In March, she began photographing the excavation of the field and one day put herself in front of a bulldozer, demanding to know what was going on. She was threatened with charges of criminal trespass, she said.

The apartment dwellers are watching what they call a travesty happen just outside their doors and windows. They heard that the land they used to think of as a nature area will soon be a 137-unit RV park.

On Friday, the bulldozers, trucks and other earth-moving equipment on the field that stretches from FM 3005 to Stewart Road, abutted to the west by the Sandhill Crane Park soccer fields and to the east by Club of the Isle, stood still and silent.

Boyd hoped that meant her protests had temporarily halted construction next door. But plans for the development are moving forward, as far as owner-developer Lamson Nguyen knows.

Nguyen said he’s building an eco-friendly RV park, that the displacement of the bird habitat next door was done with consideration for preservation of the wetlands embedded in the 27-acre field, and that he hopes to attract a new kind of RV traveler to Galveston.

SOMETHING’S HAPPENING HERE

Curiosity and alarm about the project on FM 3005 led to an email exchange among the neighbors, their City Councilwoman, Jackie Cole, and Tim Tietjens, director of development services for the city.

Britton wrote Cole, asking what was going on.

“I’m watching the destruction of a beautiful natural area for the sake of 137 RV parking spots,” she said in an email. “A month ago, this area was teeming with wildlife — egrets, ibis, herons, loons, ducks, spoonbills, sandhill cranes and a variety of raptors. We were even privileged to see a wolf there. Now there is nothing.”

Cole asked the city what they knew and Tietjens responded:

“Staff advises that the tract has been platted, and we have a preliminary site plan that shows a 137-space RV park.”

The owner had made a decision to build around jurisdictional wetlands on the property, designated by the U.S. Army Corps of Engineers, Tietjens said, calming any concerns anyone might have about whether proper permitting was in place. If plans don’t call for those wetlands to be filled or dredged, there’s no need for a permit.

This week, Tietjens confirmed that a development permit is still going through the city’s process for approval and that a city fill permit has been issued, accounting for all the earth moving at the site.

Jurisdictional determination of where wetlands exist in the 27-acre plot was made by the corps, Tietjens said. The city’s fill permit does not apply to jurisdictional wetlands, only to those outside the corps’ realm of responsibility.

“The corps has visited the site and have notified our department that the developer is avoiding wetlands with the fill,” he said.

NOT A PARKING LOT

Britton and Conti sat at their kitchen window on Friday, looking out at the area.

After they moved into Club of the Isle in October, they signed up for birdwatching class at the Osher Lifelong Learning Institute, a program for seniors.

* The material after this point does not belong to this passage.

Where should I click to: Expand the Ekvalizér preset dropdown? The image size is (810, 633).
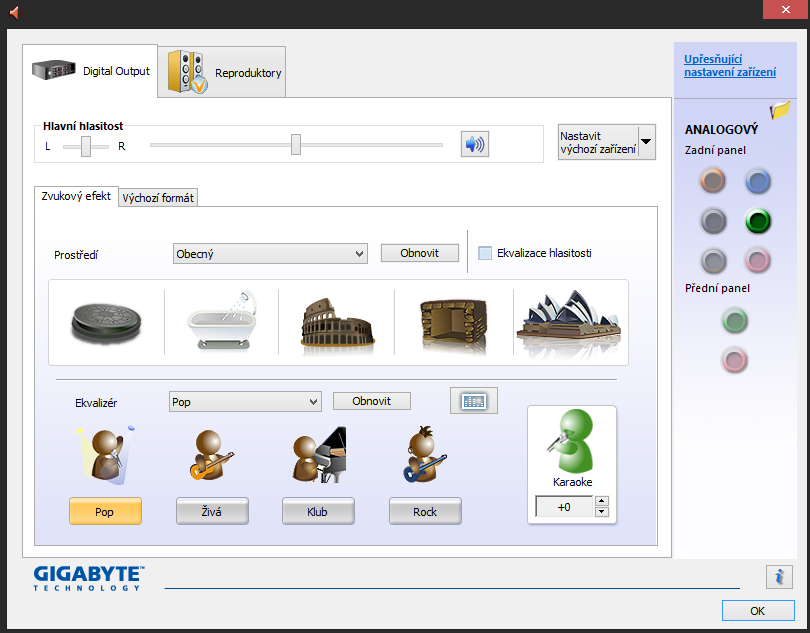(246, 402)
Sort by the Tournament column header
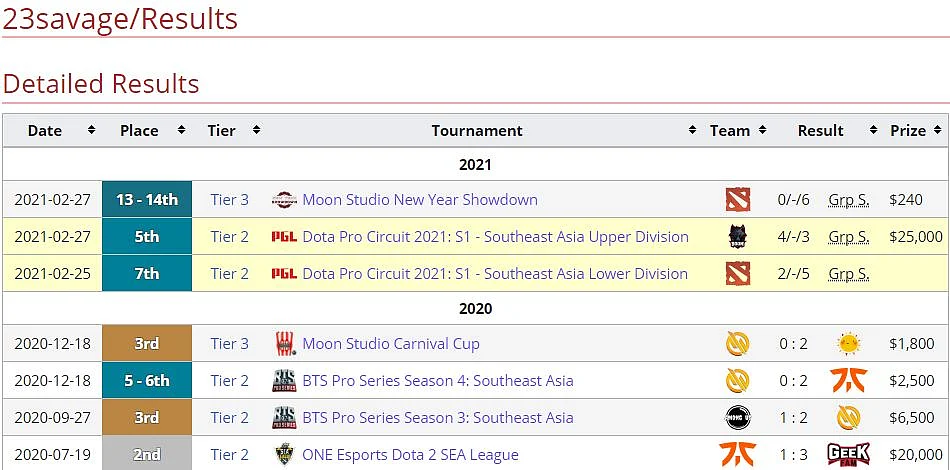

Their instructor took the class to the field next to their apartment building, saying it was a great spot to see birds. Britton and Conti were thrilled. They could practically see their apartment window from where they stood, they said.

A pair of binoculars sits next to the screen of the opened window, now used to scope the construction next door.

Conti was concerned about a pump he could see, set up next to a small equipment trailer along the protective barrier next to the pond.

“It looks to me like they’re planning to pump water out of the pond and fill it in,” he said.

Nguyen said that wasn’t the case.

In fact, he said, what he plans for the former bird habitat is an RV park for people pursuing a sustainable lifestyle, an ecologically inclined RV park.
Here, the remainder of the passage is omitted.